See the INTERSECT Scientific Data Layer documentation for details

The main purpose of the INTERSECT federated ecosystem is to enable science breakthroughs with autonomous experiments, self-driving laboratories, smart manufacturing, and AI-driven design, discovery and evaluation. The Data Management System (DMS) is responsible for collecting, tracking, transferring, storing, curating, and archiving the corresponding scientific data. The services of the DMS are organized in the following 4 tiers (Fig. 29):

  • Tier 0 (infrastructure) abstracts access to different storage backends, such as file systems, databases, object stores, etc.. They provide a Create, read, update and delete (CRUD)-like interface to abstract objects. The objects represent assets of a particular class (i.e. a file, a metadata entry, a catalog item, etc.).

  • Tier I provides data transport and storage management services.

  • Tier II provides data registration and deployment services.

  • Tier III provides data repository and data catalog services.

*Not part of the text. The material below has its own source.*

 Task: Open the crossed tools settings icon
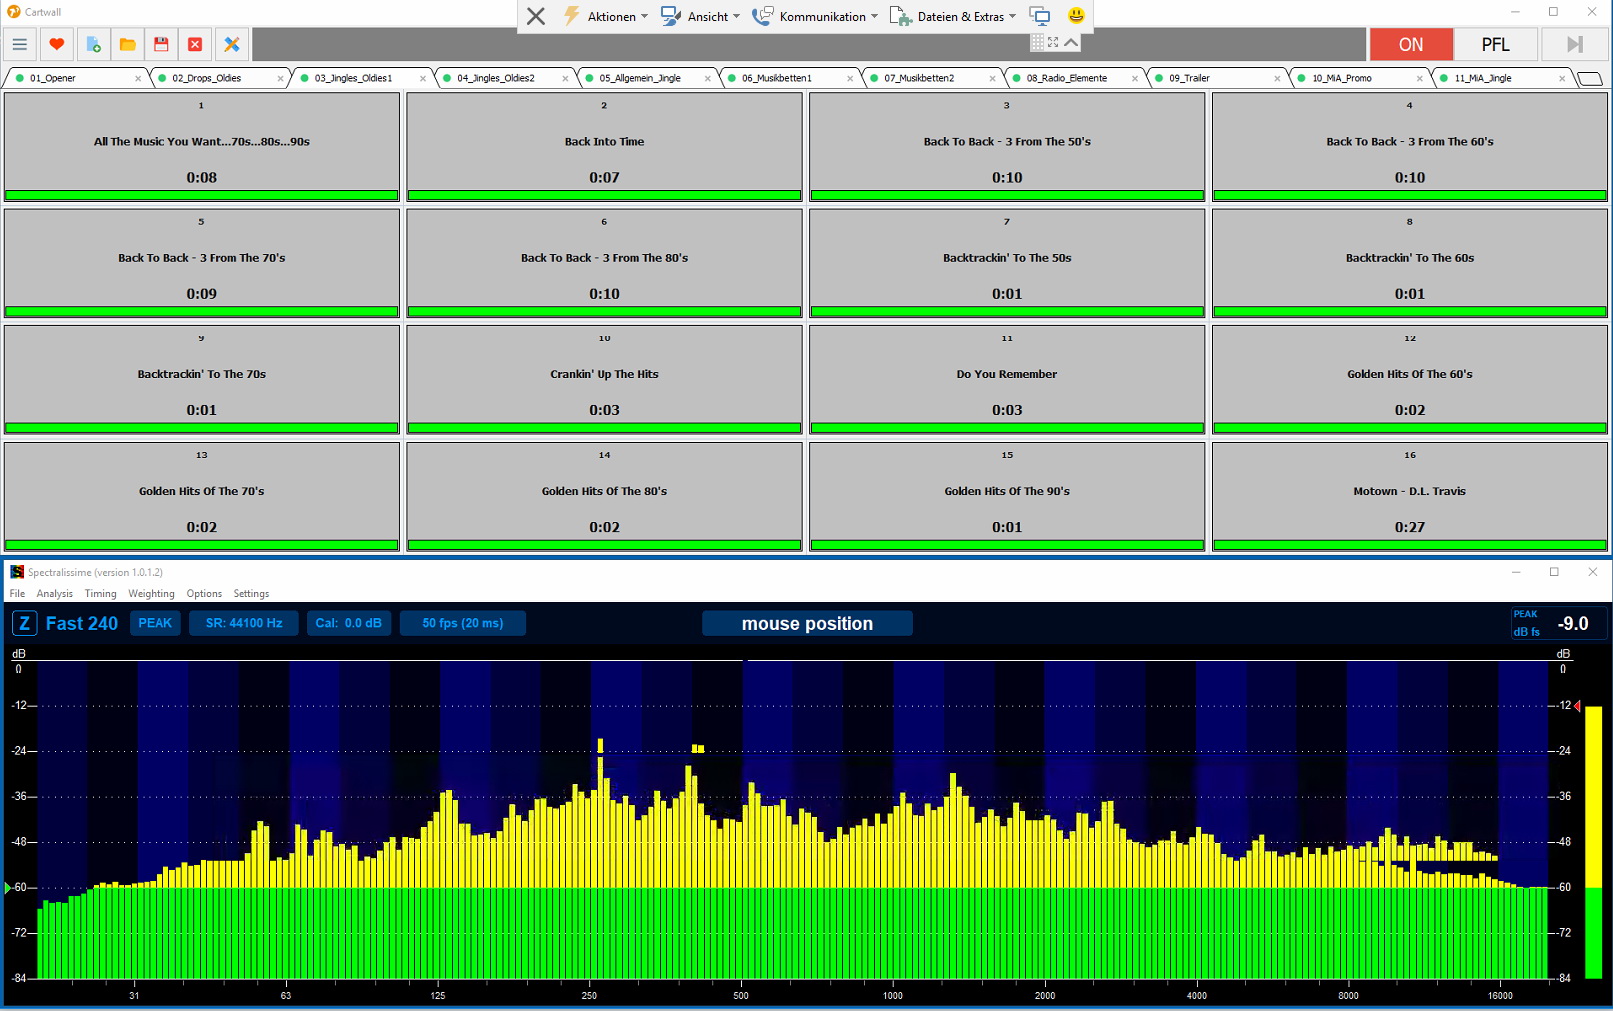231,44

The Data Management System tiers

Fig. 29 The Data Management System tiers.

The DMS has the following services and microservice capabilities (mapping the System-of-Systems Architecture to the Microservices Architecture):

Minimum requrement

At minimum, there must be one and only one DMS in an INTERSECT federated ecosystem, as the DMS spans over the infrastructure systems within the same INTERSECT federated ecosystem. Individual services of the DMS may be distributed across infrastructure systems as needed, where some services may only exist once.

Optional requrement

Optionally, multiple INTERSECT federated ecosystems may exist that operate either completely indepenently from each other or collaborate with each other, but each INTERSECT federated ecosystem has only one (its own) DMS.

Note

Asset classes are loosely defined concepts here. In general an asset class is a Binary Large Object (BLOB). However, in the context they are used, i.e.’ on a higher abstraction layer, these BLOBs are well defined. Asset classes can also be defined based on other constraints like object size, frequency of access, etc. A data asset can be used as an abstraction of domain specific data and it has a unique identifier.